Whether you’re designing a building, a road, or any structure, every good design starts with a solid foundation. In the case of golf course architecture, that foundation is the land. There are relatively few great golf courses that do not sit on great pieces of land. The exceptions rely on features created by golf course architects, features that are so strong they overcome the natural deficiencies of the site. Think of the bunkering at Kingston Heath and the green complexes at Winged Foot as examples where architectural brilliance was able to compensate for what the sites were lacking.
Since we believe that, it’s the goal of every project we take on to extract the maximum degree of interest and character from the natural landscape we’ve been given. We search for sites that are walkable, with enough topography to contribute to the flow of the golf holes, and a property that possesses natural locations for the features of the course (greens, tees, bunkers). Land that has variety in its topographical nature will yield the most interesting golf holes. It does so by providing the golf course architect with opportunities to create holes that are unique because they embrace the landforms that can be found only on this piece of ground. In my estimation, the East Course at Merion comes closest to embodying the characteristics of perfect golf terrain, with the dramatic elements of several creeks and an abandoned quarry providing exclamation points during the round.
With the topography and flow of the golf course being the most important character of the land, we also must focus on what is under the land, the soil. From a practical consideration, finding a site with excellent soils can make a huge difference in the quality of the course, but also can save the owner quite a bit of money. Finding free-draining soils will require less reliance on costly sub-surface drainage systems.
In our opinion, a sandy site is best as it impacts the construction process in a great way—less drainage, easier to move around, and less compaction of the soil. It also provides a wonderful aesthetic quality as it contrasts nicely in the transition areas with the green grass. Aesthetically, Pine Valley is my favorite golf course to look at. The scale of the course, the character of the vegetation—tawny, stunted, rugged—provide the perfect transition from the maintained areas to the natural terrain.
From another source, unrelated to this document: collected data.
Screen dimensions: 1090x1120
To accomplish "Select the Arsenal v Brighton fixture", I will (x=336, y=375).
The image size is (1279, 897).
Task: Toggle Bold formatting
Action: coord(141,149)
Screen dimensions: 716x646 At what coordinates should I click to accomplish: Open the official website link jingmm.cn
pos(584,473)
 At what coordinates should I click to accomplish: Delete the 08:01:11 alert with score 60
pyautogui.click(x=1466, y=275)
I’ve mentioned the need for a site to be walkable. The walking game restores the golfing soul, enables the golfer to move across the ground at a pace that allows for appreciation of all that we’ve discussed. The topography is encountered and engaged by your feet as opposed to being driven over. The feel of the soil and turf under foot also tells you a story about the types of shots to be encountered and the possibilities that exist when the ball is moving along the ground. The ball and the golfer, both in direct contact, moving through and along this wonderful landscape. Can it be any wonder that the land is where it all begins for the golf architect and for those who set out on the journey to answer the questions and the challenges the designer and the land will pose?